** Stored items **
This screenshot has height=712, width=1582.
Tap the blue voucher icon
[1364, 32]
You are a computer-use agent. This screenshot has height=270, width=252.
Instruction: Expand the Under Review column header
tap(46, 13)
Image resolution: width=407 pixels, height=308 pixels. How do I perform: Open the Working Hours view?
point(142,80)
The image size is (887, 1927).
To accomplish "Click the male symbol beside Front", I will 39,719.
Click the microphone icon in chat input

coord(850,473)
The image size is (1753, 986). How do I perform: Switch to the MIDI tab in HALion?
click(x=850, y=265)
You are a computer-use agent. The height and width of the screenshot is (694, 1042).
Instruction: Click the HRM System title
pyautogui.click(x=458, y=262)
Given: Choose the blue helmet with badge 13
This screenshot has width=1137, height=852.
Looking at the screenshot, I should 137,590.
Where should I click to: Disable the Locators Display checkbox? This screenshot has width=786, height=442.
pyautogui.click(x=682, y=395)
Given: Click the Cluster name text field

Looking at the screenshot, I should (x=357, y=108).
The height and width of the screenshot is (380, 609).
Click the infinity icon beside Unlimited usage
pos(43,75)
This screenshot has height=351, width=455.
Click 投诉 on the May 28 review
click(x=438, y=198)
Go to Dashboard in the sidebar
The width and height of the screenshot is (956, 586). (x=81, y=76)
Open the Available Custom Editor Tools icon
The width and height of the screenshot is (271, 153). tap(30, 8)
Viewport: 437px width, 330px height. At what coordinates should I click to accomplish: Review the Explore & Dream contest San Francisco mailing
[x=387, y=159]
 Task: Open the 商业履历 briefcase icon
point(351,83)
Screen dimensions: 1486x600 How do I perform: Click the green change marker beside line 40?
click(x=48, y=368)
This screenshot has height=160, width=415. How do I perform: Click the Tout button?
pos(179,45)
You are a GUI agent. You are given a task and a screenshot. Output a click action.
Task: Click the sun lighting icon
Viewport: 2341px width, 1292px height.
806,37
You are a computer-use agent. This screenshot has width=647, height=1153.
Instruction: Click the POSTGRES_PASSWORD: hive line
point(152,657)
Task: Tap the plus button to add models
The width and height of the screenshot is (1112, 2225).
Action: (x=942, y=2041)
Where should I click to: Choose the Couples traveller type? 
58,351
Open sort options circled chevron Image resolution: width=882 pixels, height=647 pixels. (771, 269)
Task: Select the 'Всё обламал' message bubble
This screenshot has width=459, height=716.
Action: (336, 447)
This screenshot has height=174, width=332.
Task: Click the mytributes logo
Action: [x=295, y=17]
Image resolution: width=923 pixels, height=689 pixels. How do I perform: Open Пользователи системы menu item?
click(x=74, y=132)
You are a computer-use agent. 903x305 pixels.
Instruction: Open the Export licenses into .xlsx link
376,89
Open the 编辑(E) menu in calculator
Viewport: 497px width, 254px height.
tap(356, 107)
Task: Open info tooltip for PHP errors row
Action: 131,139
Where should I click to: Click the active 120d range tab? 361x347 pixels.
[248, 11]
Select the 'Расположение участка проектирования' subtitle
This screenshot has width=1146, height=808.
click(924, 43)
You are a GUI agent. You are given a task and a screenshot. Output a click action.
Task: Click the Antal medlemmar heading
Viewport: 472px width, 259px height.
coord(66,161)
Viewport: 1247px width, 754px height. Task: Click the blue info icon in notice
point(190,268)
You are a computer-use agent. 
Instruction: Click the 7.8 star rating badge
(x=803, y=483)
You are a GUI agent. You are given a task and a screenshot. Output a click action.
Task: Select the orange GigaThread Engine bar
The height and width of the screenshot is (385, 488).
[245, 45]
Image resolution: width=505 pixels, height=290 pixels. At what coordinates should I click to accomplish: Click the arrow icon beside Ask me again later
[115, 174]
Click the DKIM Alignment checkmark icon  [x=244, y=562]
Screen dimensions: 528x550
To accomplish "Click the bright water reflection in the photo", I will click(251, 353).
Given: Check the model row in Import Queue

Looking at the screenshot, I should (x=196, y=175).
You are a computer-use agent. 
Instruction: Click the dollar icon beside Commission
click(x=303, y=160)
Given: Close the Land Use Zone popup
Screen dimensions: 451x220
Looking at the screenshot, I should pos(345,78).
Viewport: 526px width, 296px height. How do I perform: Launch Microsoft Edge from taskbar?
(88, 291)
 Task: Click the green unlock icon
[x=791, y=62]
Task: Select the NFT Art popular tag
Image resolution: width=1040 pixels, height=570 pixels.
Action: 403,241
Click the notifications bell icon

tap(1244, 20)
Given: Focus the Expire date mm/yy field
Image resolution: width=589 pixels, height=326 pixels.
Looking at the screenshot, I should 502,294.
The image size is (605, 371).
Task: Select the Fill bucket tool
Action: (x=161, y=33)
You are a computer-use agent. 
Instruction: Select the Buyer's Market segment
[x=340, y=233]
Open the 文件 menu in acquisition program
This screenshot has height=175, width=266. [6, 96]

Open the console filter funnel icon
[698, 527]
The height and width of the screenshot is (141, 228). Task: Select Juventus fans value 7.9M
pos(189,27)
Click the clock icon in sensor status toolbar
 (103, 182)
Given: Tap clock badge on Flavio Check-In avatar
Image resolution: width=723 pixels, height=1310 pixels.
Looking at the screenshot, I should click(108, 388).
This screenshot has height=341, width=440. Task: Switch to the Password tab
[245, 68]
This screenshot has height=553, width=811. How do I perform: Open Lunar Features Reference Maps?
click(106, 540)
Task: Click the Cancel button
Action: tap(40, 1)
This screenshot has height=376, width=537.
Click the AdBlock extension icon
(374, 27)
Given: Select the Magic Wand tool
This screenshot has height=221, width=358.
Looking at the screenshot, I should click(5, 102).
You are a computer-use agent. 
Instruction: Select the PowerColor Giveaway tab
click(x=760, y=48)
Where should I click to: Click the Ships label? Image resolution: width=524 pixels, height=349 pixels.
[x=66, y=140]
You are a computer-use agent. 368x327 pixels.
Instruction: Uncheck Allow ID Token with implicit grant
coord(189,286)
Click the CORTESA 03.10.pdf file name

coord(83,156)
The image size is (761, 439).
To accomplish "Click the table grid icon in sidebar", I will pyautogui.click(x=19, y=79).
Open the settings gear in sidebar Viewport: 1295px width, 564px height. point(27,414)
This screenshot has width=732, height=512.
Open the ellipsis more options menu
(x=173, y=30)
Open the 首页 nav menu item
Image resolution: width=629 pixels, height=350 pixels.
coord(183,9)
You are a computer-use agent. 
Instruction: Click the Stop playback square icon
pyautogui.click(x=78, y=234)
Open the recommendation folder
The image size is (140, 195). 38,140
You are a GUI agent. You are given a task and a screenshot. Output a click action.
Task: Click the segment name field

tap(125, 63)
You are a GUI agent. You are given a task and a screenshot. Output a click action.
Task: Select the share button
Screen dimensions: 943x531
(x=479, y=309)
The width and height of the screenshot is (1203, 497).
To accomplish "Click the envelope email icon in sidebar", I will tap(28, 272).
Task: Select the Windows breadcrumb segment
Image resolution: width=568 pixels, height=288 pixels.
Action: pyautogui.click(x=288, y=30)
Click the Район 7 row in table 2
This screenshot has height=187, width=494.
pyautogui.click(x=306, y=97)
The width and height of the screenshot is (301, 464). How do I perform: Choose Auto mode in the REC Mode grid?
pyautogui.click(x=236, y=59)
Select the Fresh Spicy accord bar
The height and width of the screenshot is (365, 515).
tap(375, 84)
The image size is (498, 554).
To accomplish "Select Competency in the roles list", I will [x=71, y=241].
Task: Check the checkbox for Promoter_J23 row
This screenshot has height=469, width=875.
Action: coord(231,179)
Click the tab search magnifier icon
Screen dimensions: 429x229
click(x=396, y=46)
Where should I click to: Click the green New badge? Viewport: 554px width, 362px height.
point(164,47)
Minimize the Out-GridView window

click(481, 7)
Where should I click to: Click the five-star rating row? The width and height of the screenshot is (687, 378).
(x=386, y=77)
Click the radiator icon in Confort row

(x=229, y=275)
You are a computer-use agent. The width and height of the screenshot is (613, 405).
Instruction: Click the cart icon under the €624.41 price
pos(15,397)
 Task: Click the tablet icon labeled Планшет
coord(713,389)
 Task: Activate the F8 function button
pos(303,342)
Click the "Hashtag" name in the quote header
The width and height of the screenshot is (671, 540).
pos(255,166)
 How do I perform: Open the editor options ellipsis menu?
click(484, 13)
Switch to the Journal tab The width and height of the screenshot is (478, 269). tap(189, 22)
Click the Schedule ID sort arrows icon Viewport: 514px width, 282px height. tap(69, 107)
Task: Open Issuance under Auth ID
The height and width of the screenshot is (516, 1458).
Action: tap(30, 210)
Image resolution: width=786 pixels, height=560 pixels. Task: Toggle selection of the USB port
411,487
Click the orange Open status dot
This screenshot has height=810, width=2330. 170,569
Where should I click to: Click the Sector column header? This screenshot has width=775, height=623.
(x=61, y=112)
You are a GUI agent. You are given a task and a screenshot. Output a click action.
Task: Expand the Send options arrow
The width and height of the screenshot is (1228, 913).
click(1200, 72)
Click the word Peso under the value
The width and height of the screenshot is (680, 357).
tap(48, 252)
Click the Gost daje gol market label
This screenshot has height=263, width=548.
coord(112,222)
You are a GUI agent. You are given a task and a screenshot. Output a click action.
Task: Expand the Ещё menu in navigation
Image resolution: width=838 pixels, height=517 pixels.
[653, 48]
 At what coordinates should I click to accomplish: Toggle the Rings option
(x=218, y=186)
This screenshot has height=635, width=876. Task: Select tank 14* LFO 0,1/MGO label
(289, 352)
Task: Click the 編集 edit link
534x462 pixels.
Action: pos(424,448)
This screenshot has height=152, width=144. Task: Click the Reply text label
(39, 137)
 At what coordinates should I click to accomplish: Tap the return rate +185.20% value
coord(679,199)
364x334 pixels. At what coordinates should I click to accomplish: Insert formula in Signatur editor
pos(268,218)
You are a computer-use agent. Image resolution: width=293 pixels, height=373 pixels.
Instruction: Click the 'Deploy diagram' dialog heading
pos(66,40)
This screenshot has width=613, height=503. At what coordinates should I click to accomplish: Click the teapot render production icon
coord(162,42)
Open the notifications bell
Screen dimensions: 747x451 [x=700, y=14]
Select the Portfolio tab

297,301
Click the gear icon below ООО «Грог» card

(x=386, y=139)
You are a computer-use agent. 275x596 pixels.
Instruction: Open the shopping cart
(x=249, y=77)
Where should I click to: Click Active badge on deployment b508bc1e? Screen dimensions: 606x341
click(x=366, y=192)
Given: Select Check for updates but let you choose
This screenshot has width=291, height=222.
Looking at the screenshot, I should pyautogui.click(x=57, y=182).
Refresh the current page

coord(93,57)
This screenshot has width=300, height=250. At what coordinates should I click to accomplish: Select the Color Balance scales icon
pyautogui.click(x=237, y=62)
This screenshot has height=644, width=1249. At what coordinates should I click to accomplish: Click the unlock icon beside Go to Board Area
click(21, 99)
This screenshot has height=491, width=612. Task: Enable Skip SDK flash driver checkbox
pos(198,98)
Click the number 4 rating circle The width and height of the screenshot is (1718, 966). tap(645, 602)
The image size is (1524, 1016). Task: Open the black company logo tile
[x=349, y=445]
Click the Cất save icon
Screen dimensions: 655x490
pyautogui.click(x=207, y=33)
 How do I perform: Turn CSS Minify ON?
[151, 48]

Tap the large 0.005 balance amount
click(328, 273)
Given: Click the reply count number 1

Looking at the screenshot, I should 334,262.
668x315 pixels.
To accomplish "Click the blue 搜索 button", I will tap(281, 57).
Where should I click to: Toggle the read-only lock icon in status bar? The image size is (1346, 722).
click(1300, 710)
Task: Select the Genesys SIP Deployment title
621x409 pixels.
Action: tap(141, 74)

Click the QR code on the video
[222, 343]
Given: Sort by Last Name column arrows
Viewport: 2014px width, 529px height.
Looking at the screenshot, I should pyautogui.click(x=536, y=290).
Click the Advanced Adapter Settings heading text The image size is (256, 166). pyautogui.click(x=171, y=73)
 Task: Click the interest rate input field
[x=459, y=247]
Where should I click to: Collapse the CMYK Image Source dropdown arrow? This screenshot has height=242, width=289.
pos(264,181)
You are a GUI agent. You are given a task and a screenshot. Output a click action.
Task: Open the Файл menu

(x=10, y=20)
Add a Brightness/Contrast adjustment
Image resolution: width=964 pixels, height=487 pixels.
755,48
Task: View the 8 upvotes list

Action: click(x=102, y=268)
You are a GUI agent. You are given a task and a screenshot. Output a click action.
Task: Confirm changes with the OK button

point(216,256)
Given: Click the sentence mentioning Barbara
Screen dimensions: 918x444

** Task to complete **
Extract from the records above the lines from the one containing "You are a computer-use agent. The width" to the one containing "Switch to the Journal", both lines included, exactly as they appear and with nothing else.

** The completed task **
You are a computer-use agent. The width and height of the screenshot is (613, 405).
Instruction: Click the cart icon under the €624.41 price
pos(15,397)
 Task: Click the tablet icon labeled Планшет
coord(713,389)
 Task: Activate the F8 function button
pos(303,342)
Click the "Hashtag" name in the quote header
The width and height of the screenshot is (671, 540).
pos(255,166)
 How do I perform: Open the editor options ellipsis menu?
click(484, 13)
Switch to the Journal tab The width and height of the screenshot is (478, 269). tap(189, 22)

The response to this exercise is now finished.